Lourença Lou é de Belo Horizonte, formada em Letras. Acaba de lançar Equilibrista, livro que pode ser adquirido na loja virtual da editora Penalux. A renda é revertida para o Projeto Mano Down.
MARCELO ADIFA
Quando estiver preparado
Exila-se longe do corpo
a alma que busca consolo
fugindo das dores, saltando
por sobre o abismo de cores
que o devolvem ao passado
Exila-se, não somente da cidade
e do povo que o fizeram homem
mas das sombras que o perseguem
e assaltam sua memória,
ferindo-o mais que a própria morte
Exila-se
e quando estiver pronto
voltará a vestir suas roupas
será chamado pelo nome
com que foi registrado,
morará entre os seus
novamente
terá voz, será corpo
que se move à sua vontade
Marcelo Adifa é de Sorocaba.
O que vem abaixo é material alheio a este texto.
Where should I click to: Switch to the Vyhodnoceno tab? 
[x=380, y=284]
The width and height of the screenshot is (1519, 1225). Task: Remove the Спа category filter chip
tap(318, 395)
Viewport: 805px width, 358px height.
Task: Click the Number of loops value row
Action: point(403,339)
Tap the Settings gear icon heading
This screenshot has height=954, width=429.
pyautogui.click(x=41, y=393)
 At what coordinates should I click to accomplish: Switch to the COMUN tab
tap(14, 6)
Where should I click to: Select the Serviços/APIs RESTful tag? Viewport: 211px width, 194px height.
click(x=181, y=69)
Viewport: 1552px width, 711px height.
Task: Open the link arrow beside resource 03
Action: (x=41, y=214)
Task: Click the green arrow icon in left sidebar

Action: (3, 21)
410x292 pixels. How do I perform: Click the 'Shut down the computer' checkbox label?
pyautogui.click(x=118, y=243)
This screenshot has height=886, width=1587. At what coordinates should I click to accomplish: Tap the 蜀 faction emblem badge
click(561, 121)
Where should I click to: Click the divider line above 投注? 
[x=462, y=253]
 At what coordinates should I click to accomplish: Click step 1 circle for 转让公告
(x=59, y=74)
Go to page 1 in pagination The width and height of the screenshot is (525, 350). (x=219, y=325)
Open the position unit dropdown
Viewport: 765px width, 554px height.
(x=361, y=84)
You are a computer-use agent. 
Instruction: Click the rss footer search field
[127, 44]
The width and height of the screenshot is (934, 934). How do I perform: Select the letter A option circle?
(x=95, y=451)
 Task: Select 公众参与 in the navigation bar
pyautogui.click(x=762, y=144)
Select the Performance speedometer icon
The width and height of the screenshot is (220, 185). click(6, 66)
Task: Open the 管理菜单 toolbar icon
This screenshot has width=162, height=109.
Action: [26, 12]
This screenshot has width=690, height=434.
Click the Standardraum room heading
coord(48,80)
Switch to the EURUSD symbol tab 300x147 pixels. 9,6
Este poema faz parte do livro Exílio, lançado pela Editora Penalux em janeiro de 2015. Poeta e romancista, também é letrista e músico.
JOELMA BITTENCOURT
Inutensílio
Poema
não é problema
poema no mundo
há de fartura
o problema
é a falta da outra coisa
que no poema
se procura.
Joelma Bittencourt é paraense, formada em Letras. Possui textos publicados em redes sociais, blogs coletivos e antologias.
CRIS DE SOUZA
Pretexto
Basta uma lua
E vira uivo
O verso
Basta um vinho
E vira verso
A uva
Basta um verso
E vira vasto
O resto
Cris de Souza é de Vila Velha, ES. Nada mais sei dela. Leio regularmente os ótimos poemas que publica no Facebook. E recomendo.
JOSÉ COUTO
Autorretrato
Comecei a
desenxergar-me.
Face ao espelho
Vislumbro o tempo
já desfocado
de mim.
Um profundo assombro
sutis desertos
águas turvas
o desejo e o perfil de ser.
Amalgamam-se na imagem
que não se reflete.
Ampliam-se os horizontes,
os sentimentos.
Quase translúcido
toco com as pontas dos dedos
o poema.
E, como um milagre,
a linguagem começa a multiplicar-se.
José Couto é professor. Publicou A Impermanência Da Escrita, pela Editora Alcance, além de participar de antologias de poesias, crônicas e contos. Escreve sobre poesia no jornal O Alvoradense.